There’s only one thing to do on a hot summer day in Prague. Yes, you guessed it; a day like today is made for sitting in a beer garden on an untrafficed street, well-situated to watch passers-by, ordering a tall, cool pivo, and opening up the ol’ laptop to get some work done. How much work I manage we shall have to wait and see; Prague on a warm day makes for some mighty fine people-wataching. Long women in short dresses; uptight businessmen refreshing their cologne; people with packs and guitar cases strapped to their backs; stroller pushers and shopping cart pullers; inept parallel parkers: guys with purses: a woman whose hair matches her magenta dress and makes it all look good; an old man with his glass of dark beer drifting past, his knobby white legs dangling out beneath his shorts — all these people and more have passed by in the time it took me to write that sentence.
I can see the Cheap Beer Place across the corner of the square from here, and the beer is definitely more expensive here, but the shade is better and there are far fewer cars on this street. It’s much more peaceful.

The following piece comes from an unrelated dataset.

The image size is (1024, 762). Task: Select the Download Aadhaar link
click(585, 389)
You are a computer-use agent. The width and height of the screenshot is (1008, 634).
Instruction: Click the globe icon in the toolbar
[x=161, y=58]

Until, as I wrote that, two things happened. The old electronic song from the seventies, “Popcorn with Butter” (I think it was called) came on the radio. This is a tune the ex had stuck in her head for the first two years I knew her. Dangerous stuff. Fortunately(?) the song has been completely drowned out by the arrival here on the patio of two more guests, one of whom is American and while not particularly loud is particularly annoying.
To be fair, most (but not all) of the things his is saying are not obnoxious at all, but my ability to turn off the conversations around me has atrophied in the time I’ve been here, since I can’t understand most of the things said around me anyway. Up to now I think most of the other patrons have been German. So now I have to dive in deep, maximum concentration, or put in the earphones. I really don’t want to lose the singing birds and snatches of czech conversation floating by, however.
And now, several minutes later, one of the other patrons has started whistling snatches of “Popcorn with Butter”. Učet, prosím!
The name of the song is “Popcorn,” and the entity (not sure whether it’s a group or an individual or something altogether not human) that created it is called “Hot Butter.”
It’s atrocities like that that give New Age music a bad name. Give me Lanz & Speer any day.